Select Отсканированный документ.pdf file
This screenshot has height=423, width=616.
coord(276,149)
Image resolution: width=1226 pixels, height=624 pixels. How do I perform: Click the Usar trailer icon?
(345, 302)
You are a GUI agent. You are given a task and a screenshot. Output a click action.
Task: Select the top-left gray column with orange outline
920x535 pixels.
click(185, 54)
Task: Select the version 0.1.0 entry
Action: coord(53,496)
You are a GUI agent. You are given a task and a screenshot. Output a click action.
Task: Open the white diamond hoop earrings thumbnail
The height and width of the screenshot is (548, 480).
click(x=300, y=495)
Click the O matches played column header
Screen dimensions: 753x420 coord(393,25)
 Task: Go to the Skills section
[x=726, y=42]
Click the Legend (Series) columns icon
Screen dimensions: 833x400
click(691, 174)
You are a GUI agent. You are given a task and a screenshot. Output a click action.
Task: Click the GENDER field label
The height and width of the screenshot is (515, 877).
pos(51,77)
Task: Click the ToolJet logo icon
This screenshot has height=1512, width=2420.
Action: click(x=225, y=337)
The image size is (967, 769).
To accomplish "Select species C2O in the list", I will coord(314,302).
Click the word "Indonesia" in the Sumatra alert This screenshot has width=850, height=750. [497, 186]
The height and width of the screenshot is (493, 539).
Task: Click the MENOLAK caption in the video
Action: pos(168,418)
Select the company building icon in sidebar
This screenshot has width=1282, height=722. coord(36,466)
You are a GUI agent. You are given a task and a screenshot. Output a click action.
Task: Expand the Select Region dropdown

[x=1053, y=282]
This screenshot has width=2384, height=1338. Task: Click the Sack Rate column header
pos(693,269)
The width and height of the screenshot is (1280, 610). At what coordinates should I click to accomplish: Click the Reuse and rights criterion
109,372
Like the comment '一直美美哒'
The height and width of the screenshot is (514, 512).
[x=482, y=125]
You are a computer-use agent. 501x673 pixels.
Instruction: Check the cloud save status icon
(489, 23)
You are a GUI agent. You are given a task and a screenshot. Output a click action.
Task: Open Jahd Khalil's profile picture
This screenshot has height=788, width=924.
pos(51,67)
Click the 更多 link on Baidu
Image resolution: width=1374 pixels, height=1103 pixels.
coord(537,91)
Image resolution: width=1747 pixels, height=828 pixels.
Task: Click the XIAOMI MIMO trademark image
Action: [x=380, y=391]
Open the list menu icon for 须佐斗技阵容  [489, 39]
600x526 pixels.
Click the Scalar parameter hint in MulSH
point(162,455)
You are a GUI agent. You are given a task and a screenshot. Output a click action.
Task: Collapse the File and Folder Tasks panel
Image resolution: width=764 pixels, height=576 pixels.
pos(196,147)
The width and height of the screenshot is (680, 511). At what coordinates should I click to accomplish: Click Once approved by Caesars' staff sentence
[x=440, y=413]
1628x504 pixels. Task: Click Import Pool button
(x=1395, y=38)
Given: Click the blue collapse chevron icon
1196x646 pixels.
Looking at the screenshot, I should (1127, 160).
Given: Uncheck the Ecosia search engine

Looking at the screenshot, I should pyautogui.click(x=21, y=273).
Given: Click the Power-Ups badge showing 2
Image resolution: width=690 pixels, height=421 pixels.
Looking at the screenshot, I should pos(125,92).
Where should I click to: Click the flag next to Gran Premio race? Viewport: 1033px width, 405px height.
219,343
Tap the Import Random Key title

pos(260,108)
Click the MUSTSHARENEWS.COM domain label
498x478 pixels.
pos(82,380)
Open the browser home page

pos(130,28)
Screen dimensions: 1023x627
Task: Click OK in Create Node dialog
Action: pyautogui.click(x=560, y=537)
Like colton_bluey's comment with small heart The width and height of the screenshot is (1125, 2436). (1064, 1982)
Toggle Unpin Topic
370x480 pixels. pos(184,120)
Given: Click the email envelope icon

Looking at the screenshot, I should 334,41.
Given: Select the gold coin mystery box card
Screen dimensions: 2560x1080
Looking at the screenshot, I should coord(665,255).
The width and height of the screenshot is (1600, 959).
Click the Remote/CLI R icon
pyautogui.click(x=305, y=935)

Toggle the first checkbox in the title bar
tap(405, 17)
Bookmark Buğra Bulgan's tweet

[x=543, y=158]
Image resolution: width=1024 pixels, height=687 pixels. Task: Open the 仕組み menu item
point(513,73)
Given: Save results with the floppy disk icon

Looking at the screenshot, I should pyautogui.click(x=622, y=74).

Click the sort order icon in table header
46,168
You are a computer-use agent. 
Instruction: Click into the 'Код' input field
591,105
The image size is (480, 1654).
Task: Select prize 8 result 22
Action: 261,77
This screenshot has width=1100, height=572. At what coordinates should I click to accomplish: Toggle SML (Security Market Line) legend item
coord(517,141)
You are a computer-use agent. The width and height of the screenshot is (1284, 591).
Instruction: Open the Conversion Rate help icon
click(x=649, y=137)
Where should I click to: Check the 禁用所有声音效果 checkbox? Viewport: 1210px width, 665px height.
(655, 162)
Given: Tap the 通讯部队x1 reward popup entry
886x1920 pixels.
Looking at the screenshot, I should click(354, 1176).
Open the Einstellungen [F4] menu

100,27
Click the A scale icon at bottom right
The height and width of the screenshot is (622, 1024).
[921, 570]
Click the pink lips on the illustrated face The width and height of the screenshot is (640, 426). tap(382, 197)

_Instructions to follow_
Once you reach the line containing "Given: Select the gold coin mystery box card", output that line and each one after it exactly, ending with the final line of the listing and adding nothing else.

_Task answer_
Given: Select the gold coin mystery box card
Screen dimensions: 2560x1080
Looking at the screenshot, I should coord(665,255).
The width and height of the screenshot is (1600, 959).
Click the Remote/CLI R icon
pyautogui.click(x=305, y=935)

Toggle the first checkbox in the title bar
tap(405, 17)
Bookmark Buğra Bulgan's tweet

[x=543, y=158]
Image resolution: width=1024 pixels, height=687 pixels. Task: Open the 仕組み menu item
point(513,73)
Given: Save results with the floppy disk icon

Looking at the screenshot, I should pyautogui.click(x=622, y=74).

Click the sort order icon in table header
46,168
You are a computer-use agent. 
Instruction: Click into the 'Код' input field
591,105
The image size is (480, 1654).
Task: Select prize 8 result 22
Action: 261,77
This screenshot has width=1100, height=572. At what coordinates should I click to accomplish: Toggle SML (Security Market Line) legend item
coord(517,141)
You are a computer-use agent. The width and height of the screenshot is (1284, 591).
Instruction: Open the Conversion Rate help icon
click(x=649, y=137)
Where should I click to: Check the 禁用所有声音效果 checkbox? Viewport: 1210px width, 665px height.
(655, 162)
Given: Tap the 通讯部队x1 reward popup entry
886x1920 pixels.
Looking at the screenshot, I should click(354, 1176).
Open the Einstellungen [F4] menu

100,27
Click the A scale icon at bottom right
The height and width of the screenshot is (622, 1024).
[921, 570]
Click the pink lips on the illustrated face The width and height of the screenshot is (640, 426). tap(382, 197)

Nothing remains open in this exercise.